Line by line, output everything from the one that contains "Where should I click to: Expand" through the end of the material below, exactly as written and with no pictures.

--- Supplied data Enclosed Below ---

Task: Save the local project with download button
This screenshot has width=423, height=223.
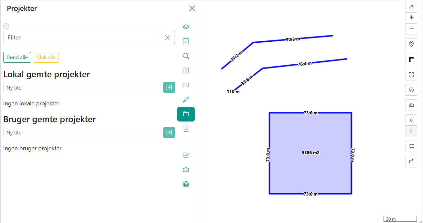Action: coord(169,88)
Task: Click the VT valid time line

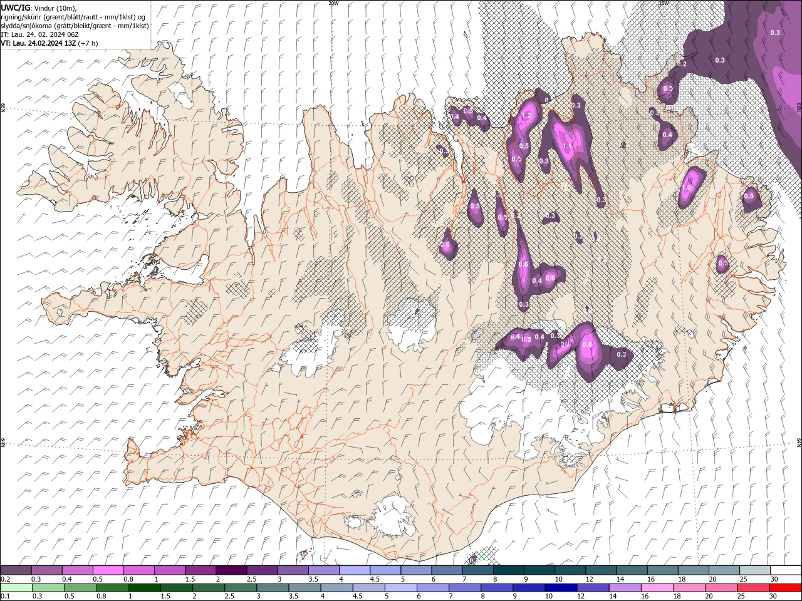Action: (49, 43)
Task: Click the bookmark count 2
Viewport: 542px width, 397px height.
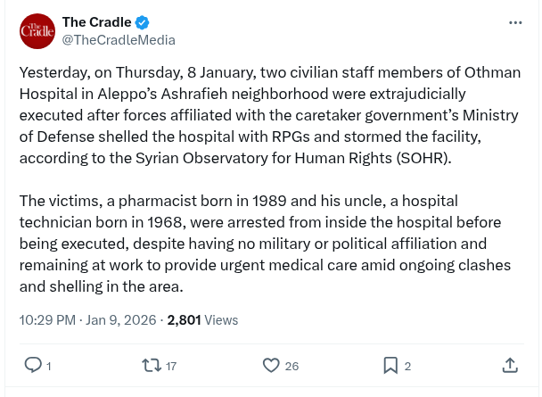Action: tap(407, 366)
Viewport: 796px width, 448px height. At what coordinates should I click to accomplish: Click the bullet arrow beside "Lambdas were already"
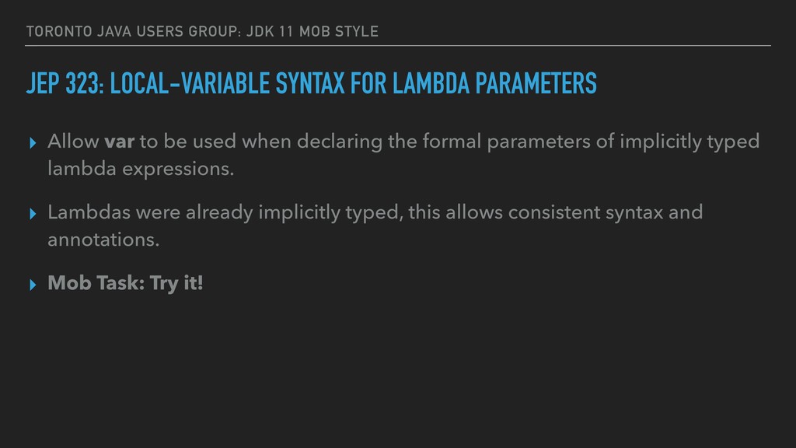pos(33,213)
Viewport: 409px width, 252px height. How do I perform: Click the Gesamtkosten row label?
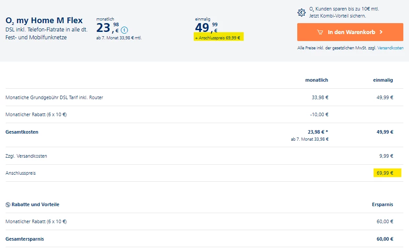22,132
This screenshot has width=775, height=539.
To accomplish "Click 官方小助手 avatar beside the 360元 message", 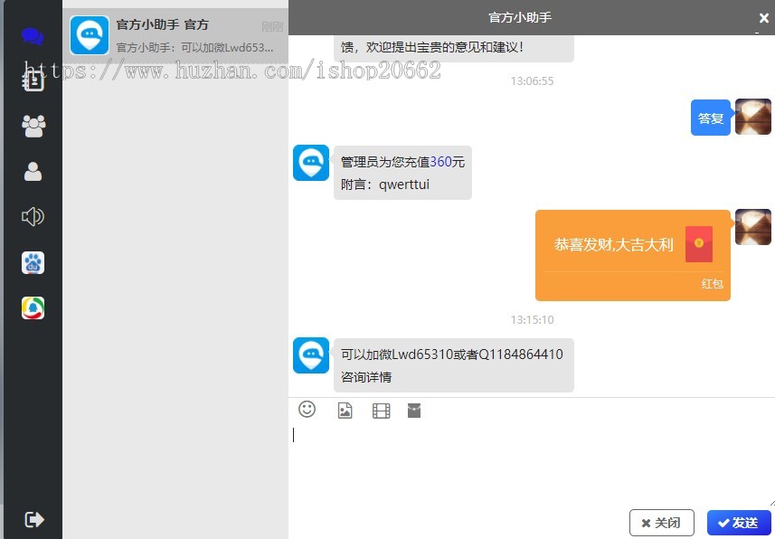I will pos(310,163).
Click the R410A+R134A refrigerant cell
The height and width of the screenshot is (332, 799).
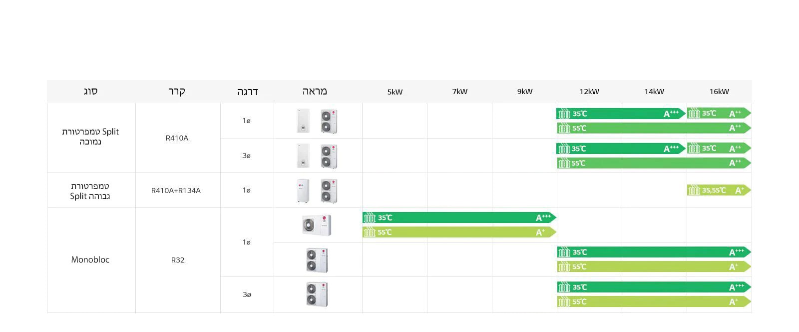point(176,191)
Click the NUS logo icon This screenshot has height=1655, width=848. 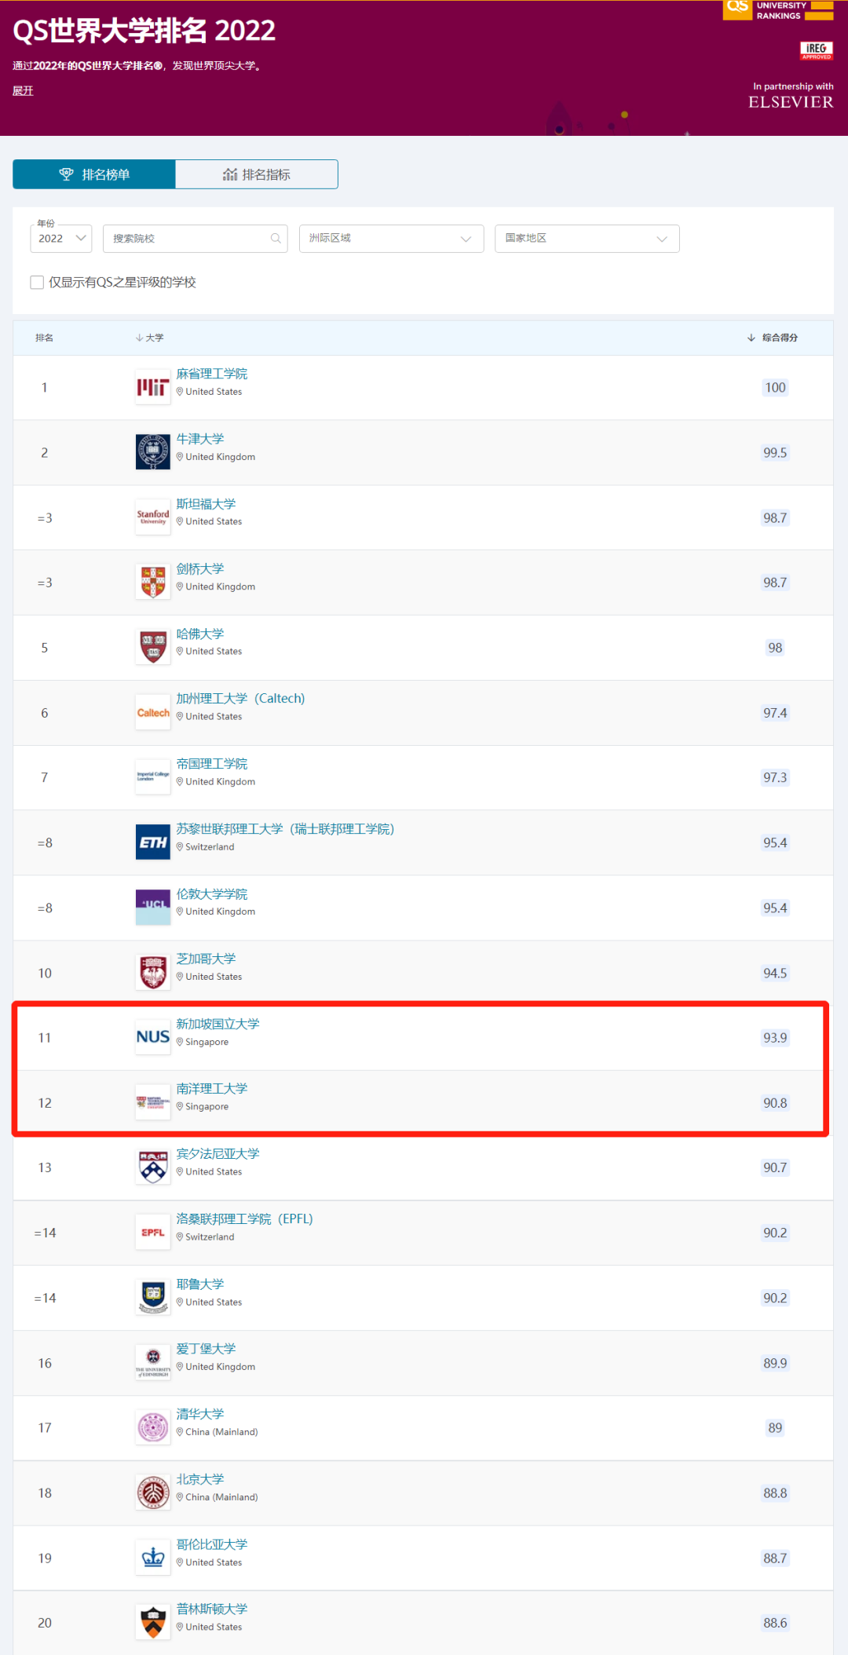pyautogui.click(x=153, y=1037)
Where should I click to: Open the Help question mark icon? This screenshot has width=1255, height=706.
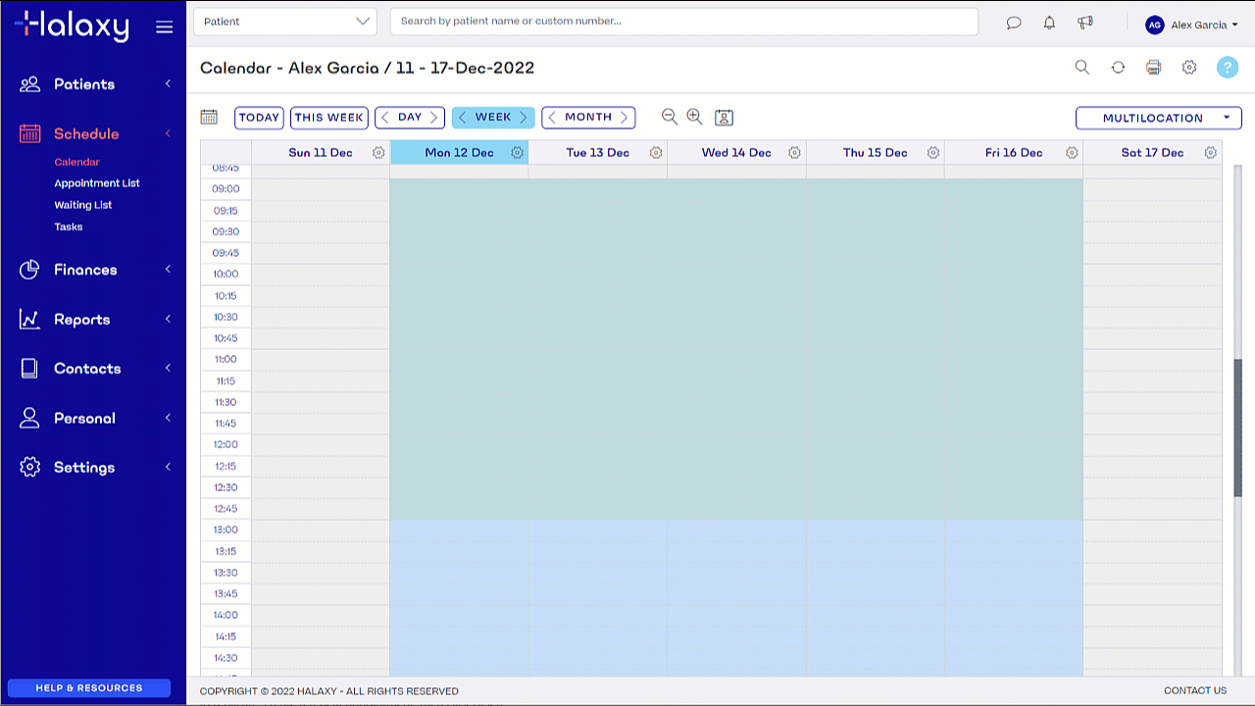[1228, 68]
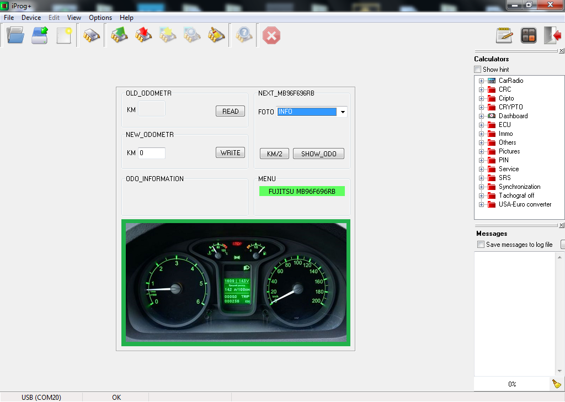Expand the Dashboard tree node
The width and height of the screenshot is (565, 402).
pyautogui.click(x=481, y=116)

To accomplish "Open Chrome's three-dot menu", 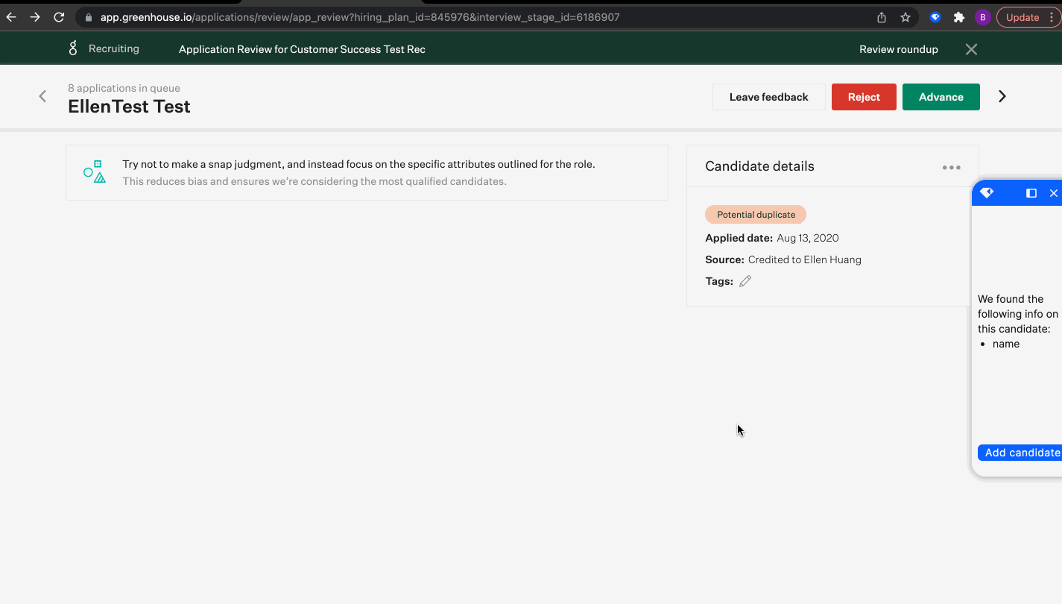I will [x=1053, y=16].
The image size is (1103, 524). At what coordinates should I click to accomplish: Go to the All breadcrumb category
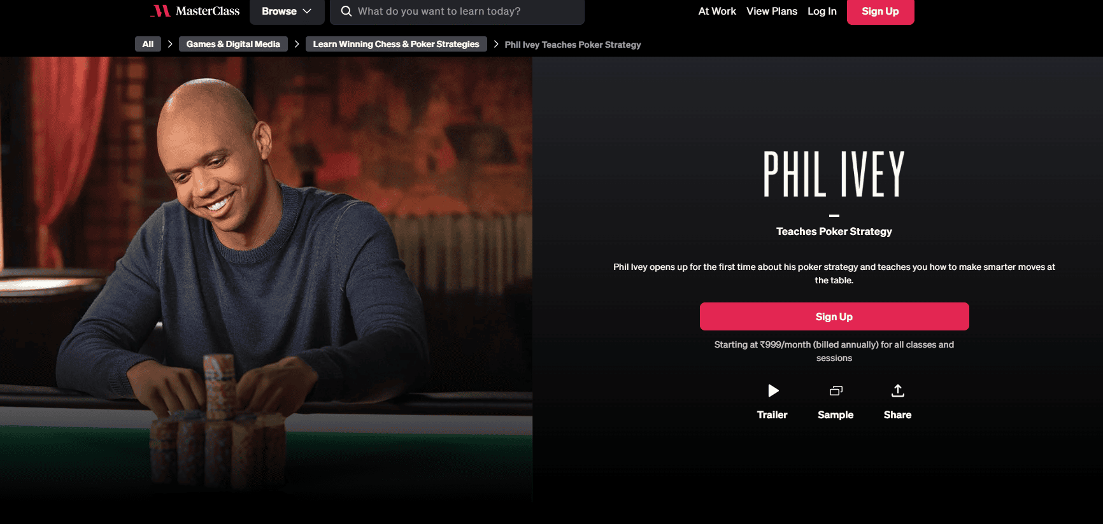(x=148, y=44)
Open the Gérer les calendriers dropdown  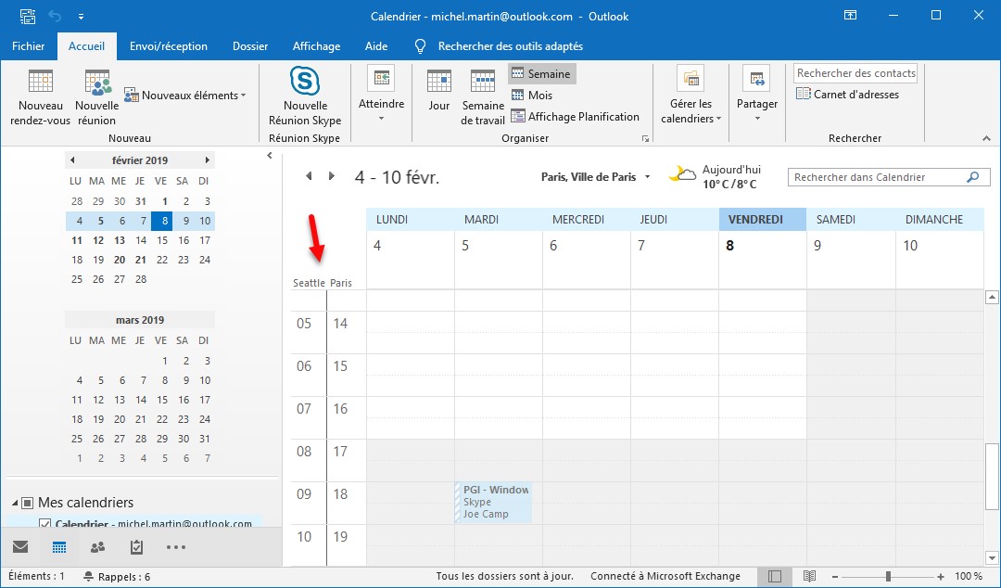coord(691,110)
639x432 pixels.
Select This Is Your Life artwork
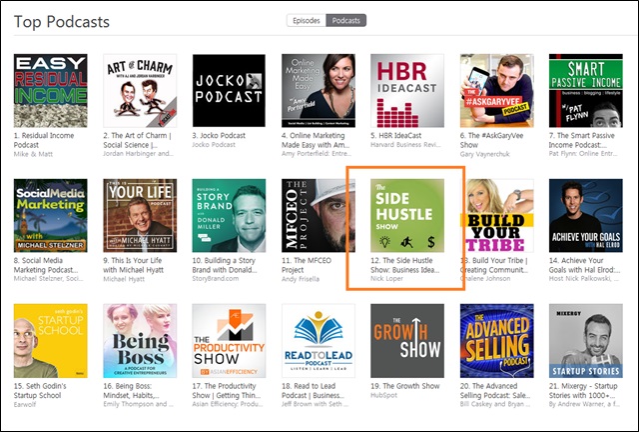point(140,215)
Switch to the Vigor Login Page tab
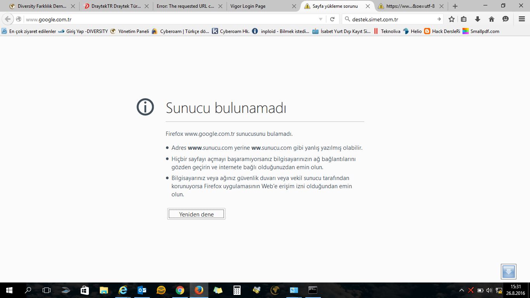530x298 pixels. point(256,6)
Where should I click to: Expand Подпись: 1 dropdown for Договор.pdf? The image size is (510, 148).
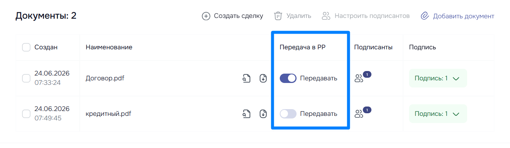[438, 78]
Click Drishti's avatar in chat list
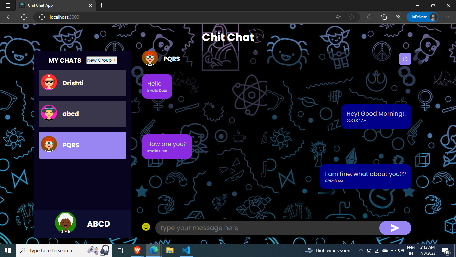This screenshot has height=257, width=456. tap(49, 83)
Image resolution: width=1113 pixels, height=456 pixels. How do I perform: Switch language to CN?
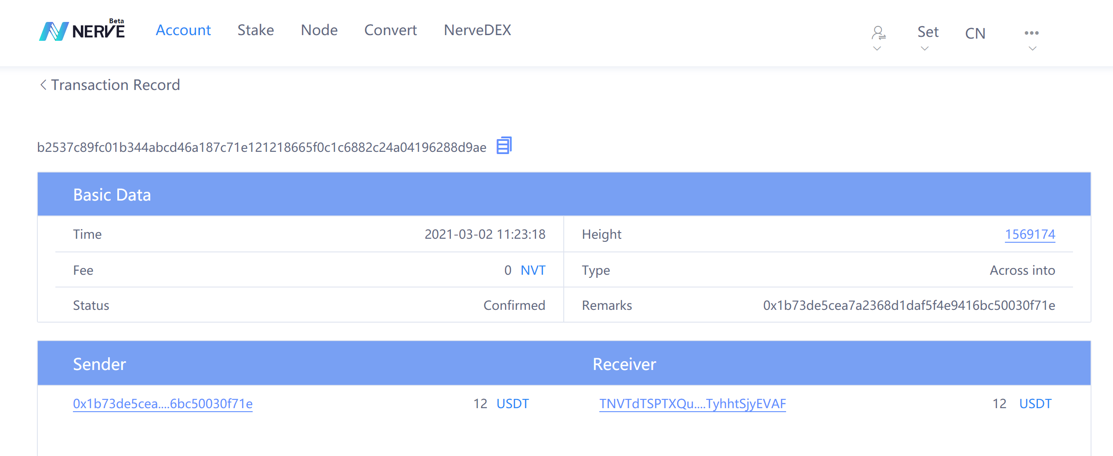click(x=975, y=33)
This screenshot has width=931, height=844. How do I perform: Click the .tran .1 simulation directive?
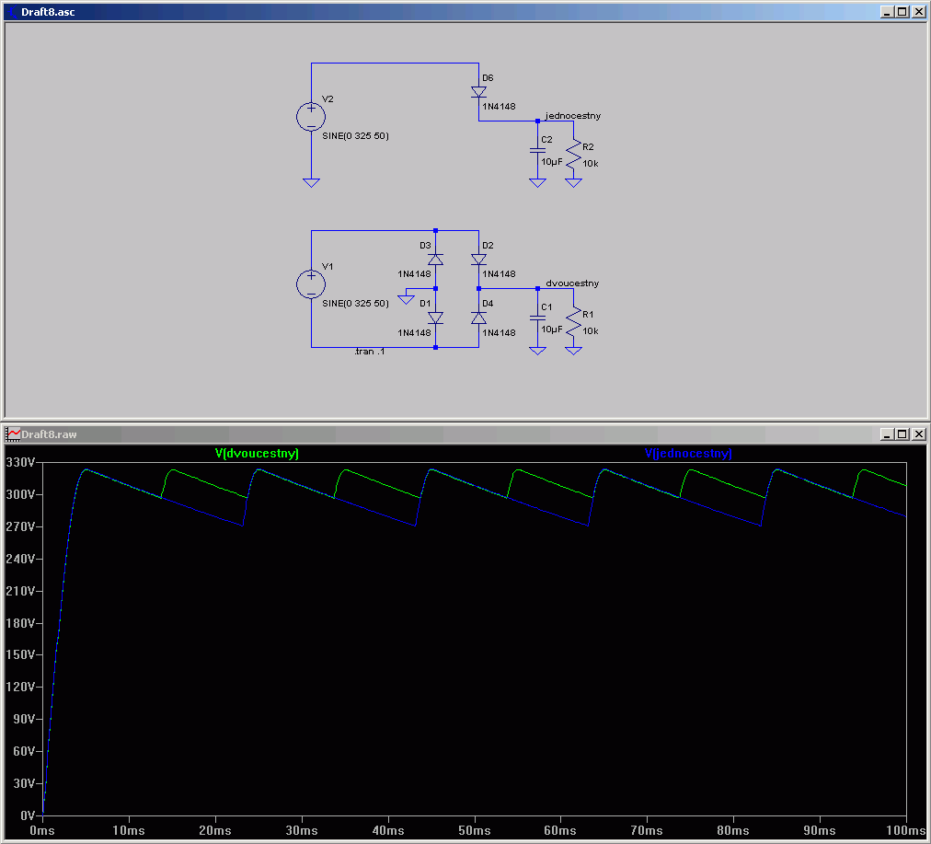click(369, 352)
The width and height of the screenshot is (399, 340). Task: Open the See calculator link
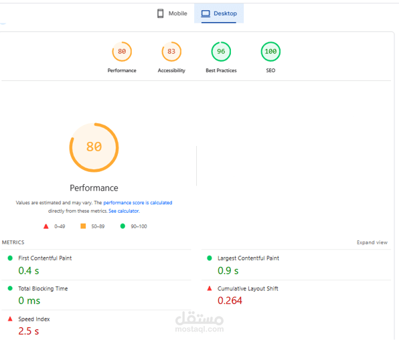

--- End of Enclosed Supplied data ---

### Completed task
Where should I click to: Expand Подпись: 1 dropdown for Договор.pdf? The image size is (510, 148).
[438, 78]
Click Drishti's avatar in chat list
This screenshot has height=257, width=456. tap(49, 83)
Image resolution: width=1113 pixels, height=456 pixels. How do I perform: Switch language to CN?
click(x=975, y=33)
This screenshot has width=931, height=844. How do I perform: Click the .tran .1 simulation directive?
click(369, 352)
The width and height of the screenshot is (399, 340). Task: Open the See calculator link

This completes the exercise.